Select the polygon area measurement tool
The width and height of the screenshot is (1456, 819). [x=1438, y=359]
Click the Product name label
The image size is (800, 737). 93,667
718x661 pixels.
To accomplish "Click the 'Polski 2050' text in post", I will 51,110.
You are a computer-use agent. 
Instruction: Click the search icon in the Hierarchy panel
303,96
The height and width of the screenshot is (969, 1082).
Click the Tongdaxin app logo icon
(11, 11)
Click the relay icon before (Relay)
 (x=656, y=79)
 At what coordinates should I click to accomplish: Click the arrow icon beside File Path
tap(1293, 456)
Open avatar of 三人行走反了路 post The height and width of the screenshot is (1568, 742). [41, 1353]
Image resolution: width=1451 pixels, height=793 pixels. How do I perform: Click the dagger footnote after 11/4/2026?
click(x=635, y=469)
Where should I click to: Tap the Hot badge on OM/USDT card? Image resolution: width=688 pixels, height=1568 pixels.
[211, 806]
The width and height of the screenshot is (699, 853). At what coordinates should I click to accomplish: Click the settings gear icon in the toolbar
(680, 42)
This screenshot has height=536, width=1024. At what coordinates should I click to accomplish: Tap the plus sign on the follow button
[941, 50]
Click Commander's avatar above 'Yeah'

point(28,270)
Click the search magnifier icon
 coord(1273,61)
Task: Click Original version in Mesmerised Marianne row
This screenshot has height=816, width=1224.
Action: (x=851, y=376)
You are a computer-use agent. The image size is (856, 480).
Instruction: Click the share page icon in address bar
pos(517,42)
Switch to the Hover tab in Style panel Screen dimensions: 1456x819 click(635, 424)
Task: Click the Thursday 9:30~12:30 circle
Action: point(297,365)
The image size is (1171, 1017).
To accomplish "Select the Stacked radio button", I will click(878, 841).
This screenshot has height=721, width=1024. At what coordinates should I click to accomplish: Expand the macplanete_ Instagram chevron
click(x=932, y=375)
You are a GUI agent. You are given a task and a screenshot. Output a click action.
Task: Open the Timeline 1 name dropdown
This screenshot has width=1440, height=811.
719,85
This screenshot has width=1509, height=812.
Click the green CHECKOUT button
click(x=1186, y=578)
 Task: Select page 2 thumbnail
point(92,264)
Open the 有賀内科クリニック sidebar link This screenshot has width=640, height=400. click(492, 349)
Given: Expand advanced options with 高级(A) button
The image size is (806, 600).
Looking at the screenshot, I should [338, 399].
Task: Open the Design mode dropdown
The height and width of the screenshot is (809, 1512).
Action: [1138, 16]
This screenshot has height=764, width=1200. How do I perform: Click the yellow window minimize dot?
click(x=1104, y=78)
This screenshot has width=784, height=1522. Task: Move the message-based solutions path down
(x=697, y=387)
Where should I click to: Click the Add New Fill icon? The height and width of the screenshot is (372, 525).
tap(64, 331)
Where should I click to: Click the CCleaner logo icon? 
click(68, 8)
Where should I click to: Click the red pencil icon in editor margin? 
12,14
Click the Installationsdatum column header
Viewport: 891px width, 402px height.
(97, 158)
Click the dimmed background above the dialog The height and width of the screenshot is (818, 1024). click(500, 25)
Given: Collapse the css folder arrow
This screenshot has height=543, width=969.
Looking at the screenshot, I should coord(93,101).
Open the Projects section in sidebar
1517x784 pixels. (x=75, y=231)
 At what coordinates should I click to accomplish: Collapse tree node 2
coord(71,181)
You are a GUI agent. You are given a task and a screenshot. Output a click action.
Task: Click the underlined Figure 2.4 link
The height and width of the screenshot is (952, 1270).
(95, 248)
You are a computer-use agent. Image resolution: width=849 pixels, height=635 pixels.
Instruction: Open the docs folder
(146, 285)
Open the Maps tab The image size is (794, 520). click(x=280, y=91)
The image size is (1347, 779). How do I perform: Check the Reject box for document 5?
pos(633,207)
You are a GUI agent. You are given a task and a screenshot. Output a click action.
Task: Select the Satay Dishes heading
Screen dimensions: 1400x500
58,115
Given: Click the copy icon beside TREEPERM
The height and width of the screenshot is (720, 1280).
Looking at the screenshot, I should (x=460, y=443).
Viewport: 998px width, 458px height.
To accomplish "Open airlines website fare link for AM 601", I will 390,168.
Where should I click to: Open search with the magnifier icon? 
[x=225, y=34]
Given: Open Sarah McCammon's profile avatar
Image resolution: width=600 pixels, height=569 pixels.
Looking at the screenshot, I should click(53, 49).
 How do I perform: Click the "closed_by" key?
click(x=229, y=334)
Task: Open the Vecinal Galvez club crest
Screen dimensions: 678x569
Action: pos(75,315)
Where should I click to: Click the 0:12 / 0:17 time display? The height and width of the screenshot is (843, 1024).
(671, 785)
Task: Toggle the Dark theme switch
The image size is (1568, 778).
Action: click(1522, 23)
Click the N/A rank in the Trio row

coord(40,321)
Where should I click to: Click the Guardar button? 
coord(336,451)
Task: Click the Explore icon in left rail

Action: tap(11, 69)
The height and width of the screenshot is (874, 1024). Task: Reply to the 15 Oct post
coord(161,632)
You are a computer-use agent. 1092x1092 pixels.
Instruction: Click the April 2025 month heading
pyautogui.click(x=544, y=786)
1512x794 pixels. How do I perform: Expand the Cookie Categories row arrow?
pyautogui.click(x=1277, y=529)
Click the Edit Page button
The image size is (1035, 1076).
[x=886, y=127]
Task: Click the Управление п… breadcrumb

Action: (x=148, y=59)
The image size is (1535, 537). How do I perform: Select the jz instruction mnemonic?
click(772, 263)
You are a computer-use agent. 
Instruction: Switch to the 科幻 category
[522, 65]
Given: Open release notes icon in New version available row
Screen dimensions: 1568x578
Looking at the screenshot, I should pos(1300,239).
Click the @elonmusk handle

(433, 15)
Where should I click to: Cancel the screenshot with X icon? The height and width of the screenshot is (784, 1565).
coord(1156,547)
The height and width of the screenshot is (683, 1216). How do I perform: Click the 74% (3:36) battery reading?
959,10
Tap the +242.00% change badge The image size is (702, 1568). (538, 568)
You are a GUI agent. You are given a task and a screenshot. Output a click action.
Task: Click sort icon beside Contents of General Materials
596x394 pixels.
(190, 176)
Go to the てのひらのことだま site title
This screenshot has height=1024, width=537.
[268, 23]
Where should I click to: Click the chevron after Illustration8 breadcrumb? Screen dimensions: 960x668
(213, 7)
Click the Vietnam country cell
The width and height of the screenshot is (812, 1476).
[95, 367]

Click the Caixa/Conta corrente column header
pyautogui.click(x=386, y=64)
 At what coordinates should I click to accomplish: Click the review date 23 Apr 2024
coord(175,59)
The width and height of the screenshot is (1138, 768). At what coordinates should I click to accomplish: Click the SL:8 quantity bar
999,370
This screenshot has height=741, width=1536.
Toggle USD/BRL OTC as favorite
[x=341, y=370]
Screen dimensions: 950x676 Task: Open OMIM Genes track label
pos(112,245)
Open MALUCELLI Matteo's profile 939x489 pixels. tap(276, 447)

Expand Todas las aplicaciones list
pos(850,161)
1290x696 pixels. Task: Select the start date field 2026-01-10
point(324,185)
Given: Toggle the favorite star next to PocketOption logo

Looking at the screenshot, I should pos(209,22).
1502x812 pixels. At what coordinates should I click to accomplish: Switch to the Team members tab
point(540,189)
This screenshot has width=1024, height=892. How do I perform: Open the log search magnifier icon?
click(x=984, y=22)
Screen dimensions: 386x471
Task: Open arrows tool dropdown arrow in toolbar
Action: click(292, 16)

ACTIVITY –
Of the lines above, output exactly those from the line bearing "This screenshot has width=1440, height=811." through the line bearing "Given: Click the copy icon beside TREEPERM", inclusive.

COMPLETED EXERCISE –
This screenshot has width=1440, height=811.
719,85
This screenshot has width=1509, height=812.
Click the green CHECKOUT button
click(x=1186, y=578)
 Task: Select page 2 thumbnail
point(92,264)
Open the 有賀内科クリニック sidebar link This screenshot has width=640, height=400. click(492, 349)
Given: Expand advanced options with 高级(A) button
The image size is (806, 600).
Looking at the screenshot, I should [338, 399].
Task: Open the Design mode dropdown
The height and width of the screenshot is (809, 1512).
Action: [1138, 16]
This screenshot has height=764, width=1200. How do I perform: Click the yellow window minimize dot?
click(x=1104, y=78)
This screenshot has width=784, height=1522. Task: Move the message-based solutions path down
(x=697, y=387)
Where should I click to: Click the Add New Fill icon? The height and width of the screenshot is (372, 525).
tap(64, 331)
Where should I click to: Click the CCleaner logo icon? 
click(68, 8)
Where should I click to: Click the red pencil icon in editor margin? 
12,14
Click the Installationsdatum column header
Viewport: 891px width, 402px height.
(97, 158)
Click the dimmed background above the dialog The height and width of the screenshot is (818, 1024). click(500, 25)
Given: Collapse the css folder arrow
This screenshot has height=543, width=969.
Looking at the screenshot, I should coord(93,101).
Open the Projects section in sidebar
1517x784 pixels. (x=75, y=231)
 At what coordinates should I click to accomplish: Collapse tree node 2
coord(71,181)
You are a GUI agent. You are given a task and a screenshot. Output a click action.
Task: Click the underlined Figure 2.4 link
The height and width of the screenshot is (952, 1270).
(95, 248)
You are a computer-use agent. Image resolution: width=849 pixels, height=635 pixels.
Instruction: Open the docs folder
(146, 285)
Open the Maps tab The image size is (794, 520). click(x=280, y=91)
The image size is (1347, 779). How do I perform: Check the Reject box for document 5?
pos(633,207)
You are a GUI agent. You are given a task and a screenshot. Output a click action.
Task: Select the Satay Dishes heading
Screen dimensions: 1400x500
58,115
Given: Click the copy icon beside TREEPERM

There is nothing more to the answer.